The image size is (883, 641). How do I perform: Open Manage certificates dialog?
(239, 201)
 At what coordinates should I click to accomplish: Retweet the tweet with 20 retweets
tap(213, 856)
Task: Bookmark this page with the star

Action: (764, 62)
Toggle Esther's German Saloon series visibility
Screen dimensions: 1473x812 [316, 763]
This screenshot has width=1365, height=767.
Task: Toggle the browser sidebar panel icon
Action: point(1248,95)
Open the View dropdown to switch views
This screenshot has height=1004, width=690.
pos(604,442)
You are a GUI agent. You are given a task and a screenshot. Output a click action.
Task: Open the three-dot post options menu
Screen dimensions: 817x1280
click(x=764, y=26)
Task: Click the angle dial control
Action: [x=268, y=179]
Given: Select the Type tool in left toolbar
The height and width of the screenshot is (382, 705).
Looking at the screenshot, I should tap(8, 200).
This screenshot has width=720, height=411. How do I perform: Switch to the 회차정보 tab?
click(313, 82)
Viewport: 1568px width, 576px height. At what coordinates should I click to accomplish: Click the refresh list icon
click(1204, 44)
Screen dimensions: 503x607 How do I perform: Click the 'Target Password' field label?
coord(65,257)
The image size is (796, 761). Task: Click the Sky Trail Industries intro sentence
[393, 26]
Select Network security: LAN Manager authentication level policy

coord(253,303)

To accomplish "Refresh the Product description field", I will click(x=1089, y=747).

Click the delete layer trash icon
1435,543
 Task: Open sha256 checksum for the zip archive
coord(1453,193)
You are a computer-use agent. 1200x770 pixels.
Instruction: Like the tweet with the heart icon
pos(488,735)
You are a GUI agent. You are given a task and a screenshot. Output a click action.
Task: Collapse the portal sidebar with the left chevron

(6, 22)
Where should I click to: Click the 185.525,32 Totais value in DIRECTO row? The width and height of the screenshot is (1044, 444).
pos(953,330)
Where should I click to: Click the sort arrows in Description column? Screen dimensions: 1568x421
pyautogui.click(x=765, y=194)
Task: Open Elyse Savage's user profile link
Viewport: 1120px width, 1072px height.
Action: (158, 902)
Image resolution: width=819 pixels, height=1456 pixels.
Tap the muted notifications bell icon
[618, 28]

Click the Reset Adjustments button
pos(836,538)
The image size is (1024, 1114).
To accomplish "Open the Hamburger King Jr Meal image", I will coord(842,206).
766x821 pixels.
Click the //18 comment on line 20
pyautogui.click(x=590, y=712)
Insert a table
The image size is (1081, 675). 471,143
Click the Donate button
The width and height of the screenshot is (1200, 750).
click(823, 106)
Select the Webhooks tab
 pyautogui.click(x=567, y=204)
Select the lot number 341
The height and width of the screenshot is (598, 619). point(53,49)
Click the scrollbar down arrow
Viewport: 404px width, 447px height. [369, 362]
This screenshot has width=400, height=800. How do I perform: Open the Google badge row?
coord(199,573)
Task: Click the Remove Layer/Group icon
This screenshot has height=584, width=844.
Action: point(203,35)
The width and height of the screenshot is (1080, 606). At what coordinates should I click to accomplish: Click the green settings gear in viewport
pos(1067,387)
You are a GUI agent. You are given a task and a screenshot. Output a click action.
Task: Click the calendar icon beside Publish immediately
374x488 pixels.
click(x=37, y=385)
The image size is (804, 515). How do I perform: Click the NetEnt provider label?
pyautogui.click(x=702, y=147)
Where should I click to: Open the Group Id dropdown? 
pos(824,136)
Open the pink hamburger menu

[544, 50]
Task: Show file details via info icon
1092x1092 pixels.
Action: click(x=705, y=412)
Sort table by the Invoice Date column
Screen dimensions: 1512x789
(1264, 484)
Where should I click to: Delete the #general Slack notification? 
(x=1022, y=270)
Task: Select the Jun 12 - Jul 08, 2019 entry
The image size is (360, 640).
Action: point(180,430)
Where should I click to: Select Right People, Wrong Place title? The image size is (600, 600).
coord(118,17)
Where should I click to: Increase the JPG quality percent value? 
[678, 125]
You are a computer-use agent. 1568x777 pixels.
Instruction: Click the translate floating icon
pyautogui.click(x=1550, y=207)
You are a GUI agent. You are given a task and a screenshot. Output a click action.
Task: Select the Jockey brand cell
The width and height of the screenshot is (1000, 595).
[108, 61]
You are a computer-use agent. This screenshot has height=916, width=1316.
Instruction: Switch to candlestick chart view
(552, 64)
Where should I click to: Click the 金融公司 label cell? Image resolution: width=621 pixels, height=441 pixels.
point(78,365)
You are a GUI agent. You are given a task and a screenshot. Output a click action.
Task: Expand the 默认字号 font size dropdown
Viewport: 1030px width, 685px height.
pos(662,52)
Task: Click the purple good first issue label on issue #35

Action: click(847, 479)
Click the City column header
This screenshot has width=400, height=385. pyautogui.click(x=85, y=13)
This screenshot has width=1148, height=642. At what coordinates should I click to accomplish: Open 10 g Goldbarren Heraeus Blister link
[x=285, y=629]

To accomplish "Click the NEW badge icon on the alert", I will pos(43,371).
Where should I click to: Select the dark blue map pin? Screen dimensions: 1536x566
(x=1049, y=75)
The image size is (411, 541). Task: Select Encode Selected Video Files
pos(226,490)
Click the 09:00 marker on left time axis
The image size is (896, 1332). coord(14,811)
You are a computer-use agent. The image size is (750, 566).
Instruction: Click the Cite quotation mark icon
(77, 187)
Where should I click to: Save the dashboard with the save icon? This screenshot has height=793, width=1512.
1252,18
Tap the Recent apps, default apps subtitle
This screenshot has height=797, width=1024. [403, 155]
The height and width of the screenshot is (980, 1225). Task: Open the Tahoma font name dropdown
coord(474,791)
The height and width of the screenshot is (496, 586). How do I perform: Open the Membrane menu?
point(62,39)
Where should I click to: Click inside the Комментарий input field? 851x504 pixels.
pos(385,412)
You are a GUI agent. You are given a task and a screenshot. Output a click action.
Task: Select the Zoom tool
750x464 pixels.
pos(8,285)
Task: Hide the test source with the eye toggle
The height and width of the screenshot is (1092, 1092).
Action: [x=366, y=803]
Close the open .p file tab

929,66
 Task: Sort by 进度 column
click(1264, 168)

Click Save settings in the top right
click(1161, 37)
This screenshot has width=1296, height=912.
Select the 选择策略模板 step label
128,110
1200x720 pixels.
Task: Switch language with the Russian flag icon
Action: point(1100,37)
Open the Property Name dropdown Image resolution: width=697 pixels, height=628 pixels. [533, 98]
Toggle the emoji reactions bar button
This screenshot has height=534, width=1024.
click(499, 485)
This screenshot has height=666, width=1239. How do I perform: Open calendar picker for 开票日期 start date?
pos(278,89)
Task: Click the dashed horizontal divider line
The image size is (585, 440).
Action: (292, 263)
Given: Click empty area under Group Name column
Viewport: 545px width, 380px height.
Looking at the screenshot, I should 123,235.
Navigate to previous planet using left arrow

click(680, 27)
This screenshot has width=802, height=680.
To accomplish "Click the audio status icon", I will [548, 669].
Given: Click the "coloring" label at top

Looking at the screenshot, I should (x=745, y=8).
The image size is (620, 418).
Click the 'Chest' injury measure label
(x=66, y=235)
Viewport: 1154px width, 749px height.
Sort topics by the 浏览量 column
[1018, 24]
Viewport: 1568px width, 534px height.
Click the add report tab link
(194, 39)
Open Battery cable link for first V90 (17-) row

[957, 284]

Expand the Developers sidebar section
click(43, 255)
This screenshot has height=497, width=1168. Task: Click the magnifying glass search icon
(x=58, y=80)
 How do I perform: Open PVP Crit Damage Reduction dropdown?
----
- **What the task requires**
All entries are to be returned word for word.

- **Result**
The image size is (883, 641). How do I perform: Open Manage certificates dialog?
(239, 201)
 At what coordinates should I click to accomplish: Retweet the tweet with 20 retweets
tap(213, 856)
Task: Bookmark this page with the star

Action: (764, 62)
Toggle Esther's German Saloon series visibility
Screen dimensions: 1473x812 [316, 763]
This screenshot has width=1365, height=767.
Task: Toggle the browser sidebar panel icon
Action: point(1248,95)
Open the View dropdown to switch views
This screenshot has height=1004, width=690.
pos(604,442)
You are a GUI agent. You are given a task and a screenshot. Output a click action.
Task: Open the three-dot post options menu
Screen dimensions: 817x1280
click(x=764, y=26)
Task: Click the angle dial control
Action: [x=268, y=179]
Given: Select the Type tool in left toolbar
The height and width of the screenshot is (382, 705).
Looking at the screenshot, I should tap(8, 200).
This screenshot has width=720, height=411. How do I perform: Switch to the 회차정보 tab?
click(313, 82)
Viewport: 1568px width, 576px height. At what coordinates should I click to accomplish: Click the refresh list icon
click(1204, 44)
Screen dimensions: 503x607 How do I perform: Click the 'Target Password' field label?
coord(65,257)
The image size is (796, 761). Task: Click the Sky Trail Industries intro sentence
[393, 26]
Select Network security: LAN Manager authentication level policy

coord(253,303)

To accomplish "Refresh the Product description field", I will click(x=1089, y=747).

Click the delete layer trash icon
1435,543
 Task: Open sha256 checksum for the zip archive
coord(1453,193)
You are a computer-use agent. 1200x770 pixels.
Instruction: Like the tweet with the heart icon
pos(488,735)
You are a GUI agent. You are given a task and a screenshot. Output a click action.
Task: Collapse the portal sidebar with the left chevron

(6, 22)
Where should I click to: Click the 185.525,32 Totais value in DIRECTO row? The width and height of the screenshot is (1044, 444).
pos(953,330)
Where should I click to: Click the sort arrows in Description column? Screen dimensions: 1568x421
pyautogui.click(x=765, y=194)
Task: Open Elyse Savage's user profile link
Viewport: 1120px width, 1072px height.
Action: (158, 902)
Image resolution: width=819 pixels, height=1456 pixels.
Tap the muted notifications bell icon
[618, 28]

Click the Reset Adjustments button
pos(836,538)
The image size is (1024, 1114).
To accomplish "Open the Hamburger King Jr Meal image", I will coord(842,206).
766x821 pixels.
Click the //18 comment on line 20
pyautogui.click(x=590, y=712)
Insert a table
The image size is (1081, 675). 471,143
Click the Donate button
The width and height of the screenshot is (1200, 750).
click(823, 106)
Select the Webhooks tab
 pyautogui.click(x=567, y=204)
Select the lot number 341
The height and width of the screenshot is (598, 619). point(53,49)
Click the scrollbar down arrow
Viewport: 404px width, 447px height. [369, 362]
This screenshot has width=400, height=800. How do I perform: Open the Google badge row?
coord(199,573)
Task: Click the Remove Layer/Group icon
This screenshot has height=584, width=844.
Action: point(203,35)
The width and height of the screenshot is (1080, 606). At what coordinates should I click to accomplish: Click the green settings gear in viewport
pos(1067,387)
You are a GUI agent. You are given a task and a screenshot. Output a click action.
Task: Click the calendar icon beside Publish immediately
374x488 pixels.
click(x=37, y=385)
The image size is (804, 515). How do I perform: Click the NetEnt provider label?
pyautogui.click(x=702, y=147)
Where should I click to: Open the Group Id dropdown? 
pos(824,136)
Open the pink hamburger menu

[544, 50]
Task: Show file details via info icon
1092x1092 pixels.
Action: click(x=705, y=412)
Sort table by the Invoice Date column
Screen dimensions: 1512x789
(1264, 484)
Where should I click to: Delete the #general Slack notification? 
(x=1022, y=270)
Task: Select the Jun 12 - Jul 08, 2019 entry
The image size is (360, 640).
Action: point(180,430)
Where should I click to: Select Right People, Wrong Place title? The image size is (600, 600).
coord(118,17)
Where should I click to: Increase the JPG quality percent value? 
[678, 125]
You are a computer-use agent. 1568x777 pixels.
Instruction: Click the translate floating icon
pyautogui.click(x=1550, y=207)
You are a GUI agent. You are given a task and a screenshot. Output a click action.
Task: Select the Jockey brand cell
The width and height of the screenshot is (1000, 595).
[108, 61]
You are a computer-use agent. This screenshot has height=916, width=1316.
Instruction: Switch to candlestick chart view
(552, 64)
Where should I click to: Click the 金融公司 label cell? Image resolution: width=621 pixels, height=441 pixels.
point(78,365)
You are a GUI agent. You are given a task and a screenshot. Output a click action.
Task: Expand the 默认字号 font size dropdown
Viewport: 1030px width, 685px height.
pos(662,52)
Task: Click the purple good first issue label on issue #35

Action: click(847, 479)
Click the City column header
This screenshot has width=400, height=385. pyautogui.click(x=85, y=13)
This screenshot has width=1148, height=642. At what coordinates should I click to accomplish: Open 10 g Goldbarren Heraeus Blister link
[x=285, y=629]

To accomplish "Click the NEW badge icon on the alert", I will pos(43,371).
Where should I click to: Select the dark blue map pin? Screen dimensions: 1536x566
(x=1049, y=75)
The image size is (411, 541). Task: Select Encode Selected Video Files
pos(226,490)
Click the 09:00 marker on left time axis
The image size is (896, 1332). coord(14,811)
You are a computer-use agent. The image size is (750, 566).
Instruction: Click the Cite quotation mark icon
(77, 187)
Where should I click to: Save the dashboard with the save icon? This screenshot has height=793, width=1512.
1252,18
Tap the Recent apps, default apps subtitle
This screenshot has height=797, width=1024. [403, 155]
The height and width of the screenshot is (980, 1225). Task: Open the Tahoma font name dropdown
coord(474,791)
The height and width of the screenshot is (496, 586). How do I perform: Open the Membrane menu?
point(62,39)
Where should I click to: Click inside the Комментарий input field? 851x504 pixels.
pos(385,412)
You are a GUI agent. You are given a task and a screenshot. Output a click action.
Task: Select the Zoom tool
750x464 pixels.
pos(8,285)
Task: Hide the test source with the eye toggle
The height and width of the screenshot is (1092, 1092).
Action: [x=366, y=803]
Close the open .p file tab

929,66
 Task: Sort by 进度 column
click(1264, 168)

Click Save settings in the top right
click(1161, 37)
This screenshot has width=1296, height=912.
Select the 选择策略模板 step label
128,110
1200x720 pixels.
Task: Switch language with the Russian flag icon
Action: point(1100,37)
Open the Property Name dropdown Image resolution: width=697 pixels, height=628 pixels. [533, 98]
Toggle the emoji reactions bar button
This screenshot has height=534, width=1024.
click(499, 485)
This screenshot has height=666, width=1239. How do I perform: Open calendar picker for 开票日期 start date?
pos(278,89)
Task: Click the dashed horizontal divider line
The image size is (585, 440).
Action: (292, 263)
Given: Click empty area under Group Name column
Viewport: 545px width, 380px height.
Looking at the screenshot, I should 123,235.
Navigate to previous planet using left arrow

click(680, 27)
This screenshot has width=802, height=680.
To accomplish "Click the audio status icon", I will [548, 669].
Given: Click the "coloring" label at top

Looking at the screenshot, I should (x=745, y=8).
The image size is (620, 418).
Click the 'Chest' injury measure label
(x=66, y=235)
Viewport: 1154px width, 749px height.
Sort topics by the 浏览量 column
[1018, 24]
Viewport: 1568px width, 534px height.
Click the add report tab link
(194, 39)
Open Battery cable link for first V90 (17-) row

[957, 284]

Expand the Developers sidebar section
click(43, 255)
This screenshot has height=497, width=1168. Task: Click the magnifying glass search icon
(x=58, y=80)
 How do I perform: Open PVP Crit Damage Reduction dropdown?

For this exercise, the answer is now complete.